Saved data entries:
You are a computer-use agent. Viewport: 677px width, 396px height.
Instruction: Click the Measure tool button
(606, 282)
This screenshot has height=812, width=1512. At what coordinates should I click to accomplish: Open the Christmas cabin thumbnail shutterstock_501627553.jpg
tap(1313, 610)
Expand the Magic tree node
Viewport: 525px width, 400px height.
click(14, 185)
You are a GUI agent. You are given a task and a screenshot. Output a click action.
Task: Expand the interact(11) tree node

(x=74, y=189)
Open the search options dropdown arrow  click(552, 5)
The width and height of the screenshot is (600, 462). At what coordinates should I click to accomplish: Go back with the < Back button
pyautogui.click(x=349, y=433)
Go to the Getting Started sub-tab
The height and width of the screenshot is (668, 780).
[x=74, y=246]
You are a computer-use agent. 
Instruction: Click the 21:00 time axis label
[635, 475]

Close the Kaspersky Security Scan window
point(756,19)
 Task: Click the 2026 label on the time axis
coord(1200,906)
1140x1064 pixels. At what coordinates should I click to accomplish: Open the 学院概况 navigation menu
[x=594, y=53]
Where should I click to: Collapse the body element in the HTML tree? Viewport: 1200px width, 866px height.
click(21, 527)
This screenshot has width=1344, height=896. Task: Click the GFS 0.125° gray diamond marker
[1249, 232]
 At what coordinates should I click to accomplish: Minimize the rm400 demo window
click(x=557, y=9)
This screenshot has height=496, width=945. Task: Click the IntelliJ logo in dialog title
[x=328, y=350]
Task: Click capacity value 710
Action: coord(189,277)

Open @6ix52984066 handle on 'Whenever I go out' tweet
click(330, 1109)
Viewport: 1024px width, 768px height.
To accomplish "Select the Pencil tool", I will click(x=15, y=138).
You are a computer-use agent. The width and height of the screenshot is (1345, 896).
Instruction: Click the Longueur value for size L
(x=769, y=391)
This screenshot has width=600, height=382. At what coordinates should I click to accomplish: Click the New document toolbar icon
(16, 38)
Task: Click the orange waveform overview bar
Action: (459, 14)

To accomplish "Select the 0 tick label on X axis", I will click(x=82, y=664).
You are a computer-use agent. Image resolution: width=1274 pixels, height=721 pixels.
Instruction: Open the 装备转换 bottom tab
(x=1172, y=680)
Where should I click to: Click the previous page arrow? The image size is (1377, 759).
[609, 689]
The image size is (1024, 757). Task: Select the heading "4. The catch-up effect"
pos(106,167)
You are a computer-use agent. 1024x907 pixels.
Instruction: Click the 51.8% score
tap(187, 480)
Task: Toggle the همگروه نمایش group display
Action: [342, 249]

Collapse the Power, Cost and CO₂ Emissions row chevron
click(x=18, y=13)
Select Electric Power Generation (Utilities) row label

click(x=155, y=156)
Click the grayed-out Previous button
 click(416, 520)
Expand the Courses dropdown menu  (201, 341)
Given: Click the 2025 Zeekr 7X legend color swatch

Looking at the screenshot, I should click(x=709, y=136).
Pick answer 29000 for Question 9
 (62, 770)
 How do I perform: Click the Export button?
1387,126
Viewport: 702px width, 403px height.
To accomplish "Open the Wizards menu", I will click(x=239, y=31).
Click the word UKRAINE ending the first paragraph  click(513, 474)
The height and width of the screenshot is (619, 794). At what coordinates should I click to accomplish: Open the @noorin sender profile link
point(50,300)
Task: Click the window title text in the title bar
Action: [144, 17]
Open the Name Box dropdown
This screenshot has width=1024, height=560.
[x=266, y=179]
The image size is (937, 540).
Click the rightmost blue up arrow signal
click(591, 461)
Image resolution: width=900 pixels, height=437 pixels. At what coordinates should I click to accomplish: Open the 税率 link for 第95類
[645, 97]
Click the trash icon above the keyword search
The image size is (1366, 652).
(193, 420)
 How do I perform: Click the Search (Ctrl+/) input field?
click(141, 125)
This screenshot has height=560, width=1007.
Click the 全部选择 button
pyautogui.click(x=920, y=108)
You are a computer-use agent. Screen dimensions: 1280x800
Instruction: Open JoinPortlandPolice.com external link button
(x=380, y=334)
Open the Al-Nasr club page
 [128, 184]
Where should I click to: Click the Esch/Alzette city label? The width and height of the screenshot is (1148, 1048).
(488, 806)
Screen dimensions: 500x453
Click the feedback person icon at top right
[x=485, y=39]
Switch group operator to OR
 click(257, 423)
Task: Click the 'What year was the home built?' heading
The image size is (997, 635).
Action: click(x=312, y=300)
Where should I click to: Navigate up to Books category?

◆ TASK PROMPT: Report only how many lines in the entries above contain the string "agent".

◆ RESULT: 7